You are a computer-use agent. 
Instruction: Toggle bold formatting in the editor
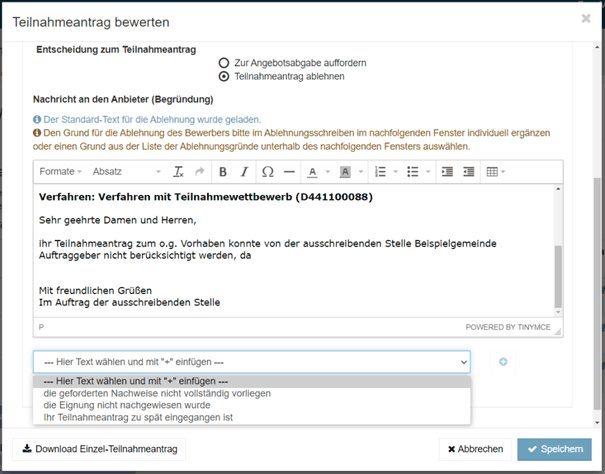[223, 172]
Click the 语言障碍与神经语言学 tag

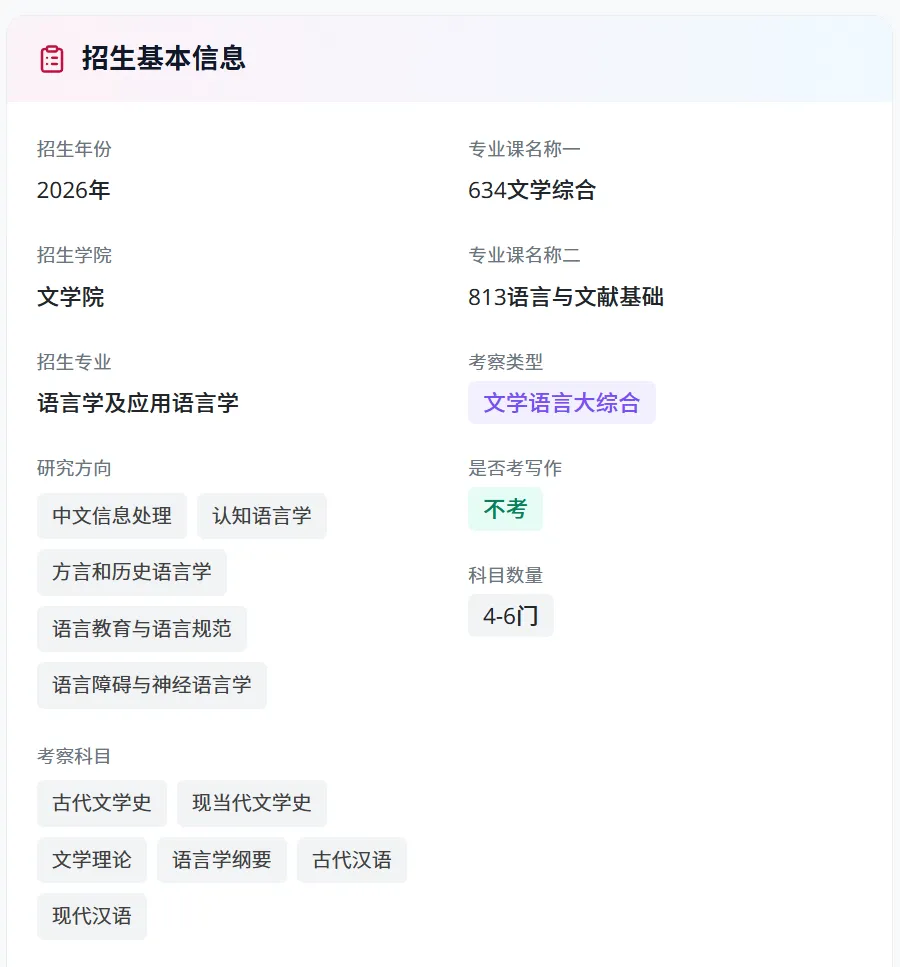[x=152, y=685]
########################################
Task description » How many lines in the items above contain the word "editor"? Reply with the number alone.

Output of the task » 1